Гёррес был только прав, не отступаясь от написанного ему на роду. Благодаря этому он сохранил для нас, как документ эпохи, необыкновенный феномен романтической мысли, которая, загораясь от натурфилософской всеобъемлющей темы, строит свой образ и миф, но строит их лишь как «облачение» научной темы своего времени. Тут Гёррес, конечно, во всем противоположен писателю-реалисту XIX в., который исходит из конкретной и непосредственной действительности и умеет передать в слове ее плоть, сплошной континуум реального, обжитого пространства. Образная мысль писателя, создающего такую действительность, наделяется, как можно было бы сказать, вольностью, свободой многообразия. Напротив того, гёрресовские образы располагаются как бы в пустоте хаоса, в котором — стремительно, на наших глазах — творится мир, и разворачиваются однолинейно, по канве своего сюжета и в согласии с риторическим принципом традиционной словесности. В хаотически перестраивающемся мире романтической натурфилософии образы-мифы Гёрреса сами по себе уподобляются сорвавшимся со своих мест аллегориям, достигающим самых краев развернувшегося во всей своей широте мироздания.
Можно, видимо, говорить о трех слоях образной мысли Гёрреса:
1. Натурфилософская (и историческая) тема.
2. Канва мифологического (сказочного) сюжета.
3. Риторическое «разукрашивание» изложения.
Важно только помнить, что эти «слои» совершенно неразрывны: так, Гёррес никогда не «шифрует» содержание в отдельных романтических аллегорически-иероглифических образах, как Новалис, но его тема в ее общих контурах, тема научная (в натурфилософском духе того времени), всегда прозрачна. Гёррес не бывает здесь поэтически волен и произволен, ход его мысли задается темой, и скорее можно сказать, что он любую тему способен свести к своему основному мифу о творении мира. Трудно было бы подсчитать, сколько раз он в различных вариациях рассказывает этот свой романтический миф. Обычно (и не уместно ли?) он рассказывает его в вводных частях своих работ — «Вера и знание» (1805), в трех больших рецензиях — графического цикла «Времена дня» Ф. О. Рунге (1808), «Волшебного рога мальчика» Арнима и Брентано (1809), сочинений Жан-Поля (1811). И что самое знаменательное, поздний Гёррес, утративший прежний порыв, в одной из своих последних статей (1848) вспоминая о своем издании журнала «Рейнский Меркурий* (1814–1816), вновь сбивается на новый вдохновенный вариант своего космического мифа, где, в частности, говорит о природе, как о «том сфинксе, что скрывается за звездами» и «в безмолвной тишине бесконечности» «испускает волны красноречия» — это «красноречие молчания» [27] .
[27]
G"orres J. Ausgew"ahlte Werke und Briefe. Bd. 1. S. 210.

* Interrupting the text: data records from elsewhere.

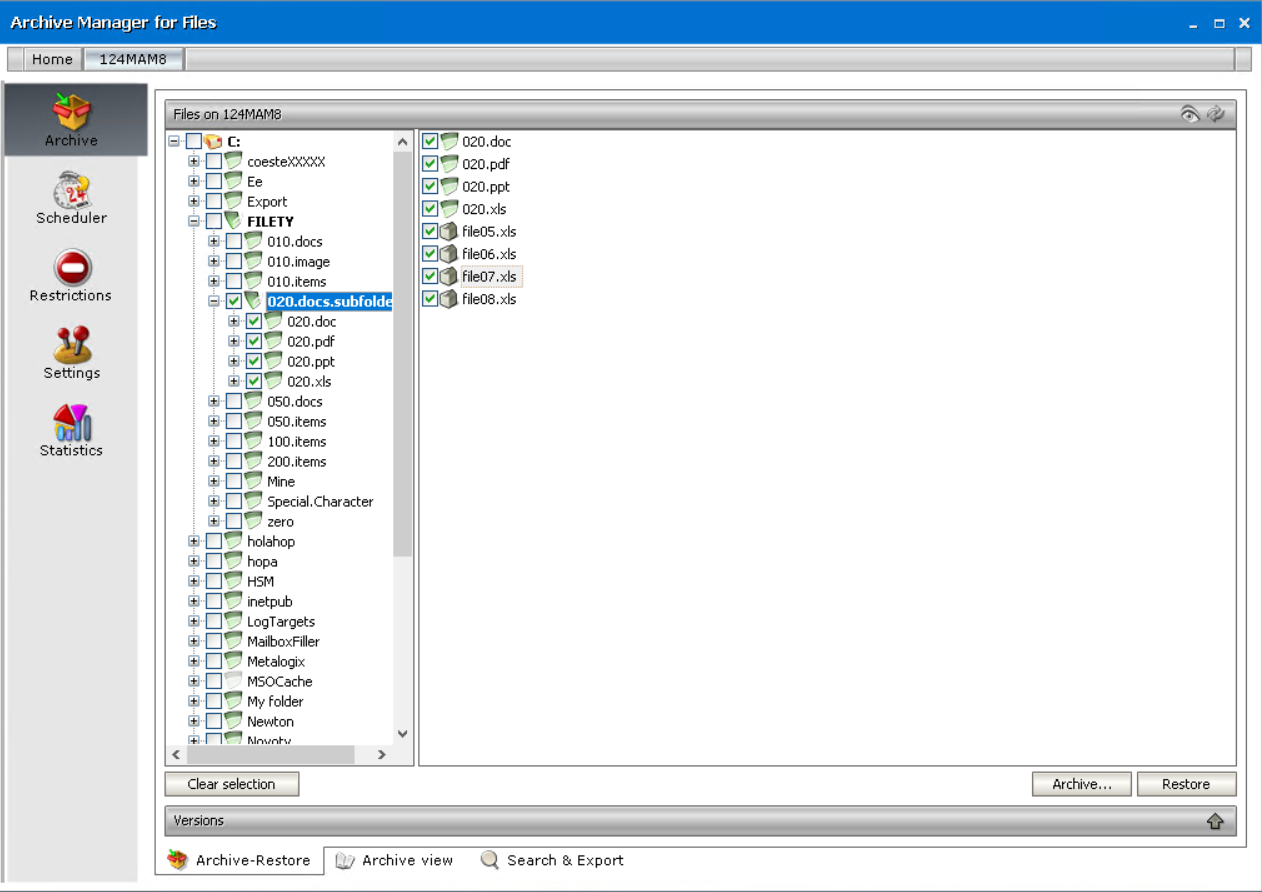Collapse the FILETY folder node
This screenshot has width=1262, height=892.
pyautogui.click(x=194, y=221)
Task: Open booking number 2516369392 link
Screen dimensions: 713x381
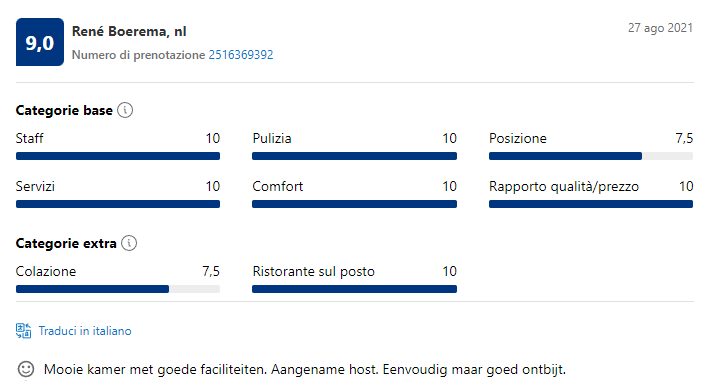Action: pyautogui.click(x=241, y=55)
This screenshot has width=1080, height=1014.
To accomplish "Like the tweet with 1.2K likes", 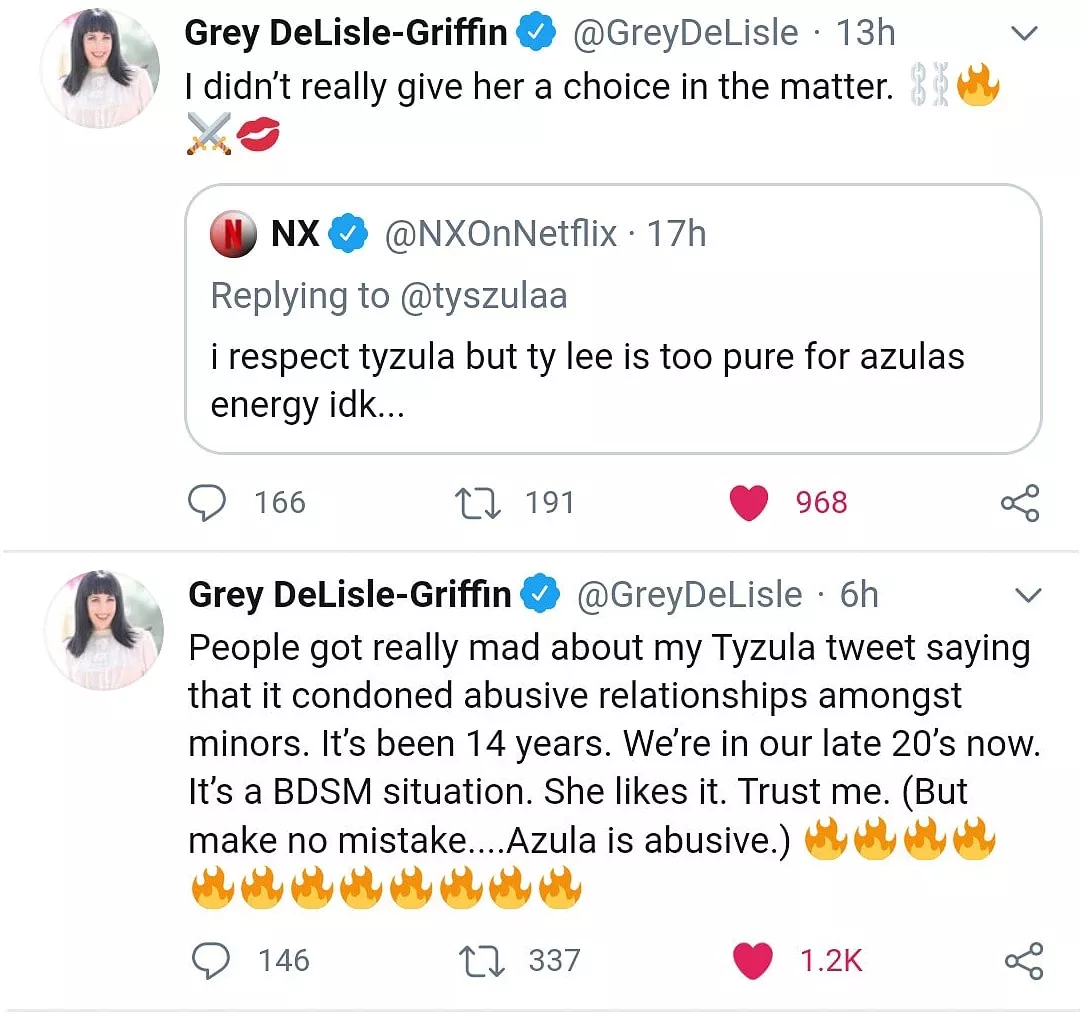I will (752, 960).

Сведение гёрресовской мифологии к одному основному мифу — оно как бы и предусмотрено самим писателем, и осознано им: «„.если дух поистине творчески и вдохновенно слагает форму, то в его сознании вы можете читать всемирную историю»; «если он слагает для вас Времена, — пишет дальше Гёррес о цикле Рунге, — то в его образе, словно в волшебном зеркальце, стоит только заглянуть поближе или поглубже, вы можете увидеть и то, как все существующее восходит на утренней заре, и то, как по прошествии дня все погружается во тьму, вы можете видеть переменчивый хоровод времен года, а можете видеть и то, как совершает свой круг, проходя ступеньками возрастов, ваша собственная жизнь… наконец, вы узрите и жизнь самого искусства и возрасты духа, откровение которого — ив искусстве, и во всем остальном» [28] .
[28]
Ibidem. S. 209.
Гёррес приводит в связь то, что было, разумеется, сопряжено и для романтической, и не только для романтической художественной мысли в делом, — время дня, времена года, возрасты человеческой жизни, возрасты мира, возрасты творящего духа. Таким путем картина времени дня через эти аналогические параллели прямо приводит к мифу о создании и органическом росте мира, и Гёррес переходит в своей рецензии к его изложению на основании графических листов художника, которые трактует свободно — как правдивые знаки того, что извечно совершается в самом мире: рождение — рост — смерть.